If True, skip DPO stage and use SFT checkpoint as final model.
skip_verifier
bool
default:"False"
If True, skip verifier training stage.
Returns:
state
PipelineState
Final pipeline state containing all checkpoint paths and metrics.
Raises:
  • ValueError - If skip_pretrain=True but no pretrain checkpoint is available
Side effects:
  • Saves checkpoints to checkpoint_dir after each stage
  • Updates and saves pipeline_state.json after each stage
  • Logs progress and metrics to console and log files

load_model

def load_model(self, stage: str) -> ModernDecoderLM
Load model from a specific pipeline stage. Parameters:
stage
str
required
Stage name: "pretrain", "sft", or "dpo".
Returns:
model
ModernDecoderLM
Loaded model on appropriate device (CUDA if available, otherwise CPU).
Raises:
  • ValueError - If stage is unknown or checkpoint doesn’t exist

load_verifier

def load_verifier(self) -> VerifierModel
Load trained verifier model. Returns:
verifier
VerifierModel
Loaded verifier model on appropriate device.
Raises:
  • ValueError - If verifier checkpoint doesn’t exist

Usage

Basic pipeline execution

from pathlib import Path
from modern_llm.alignment.alignment_pipeline import AlignmentPipeline
from modern_llm.config import PipelineConfig

# Configure pipeline
config = PipelineConfig(
    run_name="modern-llm-alignment",
    tokenizer_name="gpt2",
    d_model=512,
    n_layers=6,
    n_heads=8,
    max_seq_len=512,
    # Pretraining
    pretrain_steps=10_000,
    pretrain_batch_size=16,
    pretrain_lr=1e-3,
    pretrain_datasets=["wikitext"],
    # SFT
    sft_steps=5_000,
    sft_batch_size=8,
    sft_lr=5e-5,
    sft_dataset="tatsu-lab/alpaca",
    # DPO
    dpo_steps=3_000,
    dpo_batch_size=4,
    dpo_lr=1e-5,
    dpo_beta=0.1,
    dpo_dataset="Anthropic/hh-rlhf",
    # Verifier
    verifier_steps=2_000,
    verifier_batch_size=16,
    verifier_lr=1e-4,
)

# Run full pipeline
pipeline = AlignmentPipeline(config)
state = pipeline.run()

print(f"Pretrain checkpoint: {state.pretrain_checkpoint}")
print(f"SFT checkpoint: {state.sft_checkpoint}")
print(f"DPO checkpoint: {state.dpo_checkpoint}")
print(f"Verifier checkpoint: {state.verifier_checkpoint}")

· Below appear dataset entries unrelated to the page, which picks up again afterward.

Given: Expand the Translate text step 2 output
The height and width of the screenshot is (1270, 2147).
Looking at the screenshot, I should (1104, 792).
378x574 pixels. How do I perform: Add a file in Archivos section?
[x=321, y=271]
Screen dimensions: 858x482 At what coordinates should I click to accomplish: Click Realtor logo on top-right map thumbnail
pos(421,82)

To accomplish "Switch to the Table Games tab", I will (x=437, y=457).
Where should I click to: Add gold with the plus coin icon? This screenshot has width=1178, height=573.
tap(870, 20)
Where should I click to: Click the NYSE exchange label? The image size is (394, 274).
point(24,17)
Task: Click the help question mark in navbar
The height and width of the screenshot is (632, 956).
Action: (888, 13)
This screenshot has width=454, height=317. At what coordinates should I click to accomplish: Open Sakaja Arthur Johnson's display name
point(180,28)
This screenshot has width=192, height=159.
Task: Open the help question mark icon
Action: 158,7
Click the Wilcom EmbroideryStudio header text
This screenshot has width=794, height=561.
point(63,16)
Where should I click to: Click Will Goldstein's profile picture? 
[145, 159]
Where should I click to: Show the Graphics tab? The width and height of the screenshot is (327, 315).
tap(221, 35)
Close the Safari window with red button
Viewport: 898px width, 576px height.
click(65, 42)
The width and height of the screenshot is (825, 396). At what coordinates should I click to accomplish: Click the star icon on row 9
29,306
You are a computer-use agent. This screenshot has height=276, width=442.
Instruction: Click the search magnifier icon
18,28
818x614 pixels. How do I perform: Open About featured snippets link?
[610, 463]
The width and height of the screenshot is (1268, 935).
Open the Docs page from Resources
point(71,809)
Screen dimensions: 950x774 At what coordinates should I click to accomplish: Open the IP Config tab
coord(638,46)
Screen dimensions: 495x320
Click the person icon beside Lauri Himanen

Resume from existing checkpoint

from pathlib import Path
from modern_llm.alignment.alignment_pipeline import AlignmentPipeline
from modern_llm.config import PipelineConfig

config = PipelineConfig(
    run_name="modern-llm-alignment",
    tokenizer_name="gpt2",
    max_seq_len=512,
)

# Pipeline automatically loads existing state from checkpoint_dir
pipeline = AlignmentPipeline(config)

# Skip pretrain and SFT, only run DPO and verifier
state = pipeline.run(
    skip_pretrain=True,  # Use existing pretrain checkpoint
    skip_sft=True,       # Use existing SFT checkpoint
)

Use external pretrained model

from pathlib import Path
from modern_llm.alignment.alignment_pipeline import AlignmentPipeline
from modern_llm.config import PipelineConfig

config = PipelineConfig(
    run_name="alignment-from-gpt2",
    tokenizer_name="gpt2",
    max_seq_len=512,
)

pipeline = AlignmentPipeline(config)
state = pipeline.run(
    skip_pretrain=True,
    pretrain_checkpoint=Path("pretrained_models/gpt2-base.pt"),
)

Load and use trained models

from modern_llm.alignment.alignment_pipeline import AlignmentPipeline
from modern_llm.config import PipelineConfig
import torch

# Load pipeline state
config = PipelineConfig(run_name="modern-llm-alignment", tokenizer_name="gpt2")
pipeline = AlignmentPipeline(config)

# Load final DPO model
model = pipeline.load_model("dpo")
model.eval()

# Generate text
prompt = "Explain how photosynthesis works:"
tokenizer = pipeline.tokenizer
input_ids = tokenizer.encode(prompt, return_tensors="pt")

with torch.no_grad():
    outputs = model.generate(input_ids, max_length=100)
    
response = tokenizer.decode(outputs[0], skip_special_tokens=True)
print(response)

# Load verifier for reranking
verifier = pipeline.load_verifier()
verifier.eval()

# Score multiple candidate answers
candidates = [
    "Photosynthesis converts light into energy...",
    "Plants use sunlight to make food...",
    "It's a process in leaves...",
]

scores = []
for candidate in candidates:
    input_ids = tokenizer.encode(
        prompt + " " + candidate,
        return_tensors="pt",
    )
    with torch.no_grad():
        score = verifier(input_ids)["logits"].squeeze()
    scores.append(score.item())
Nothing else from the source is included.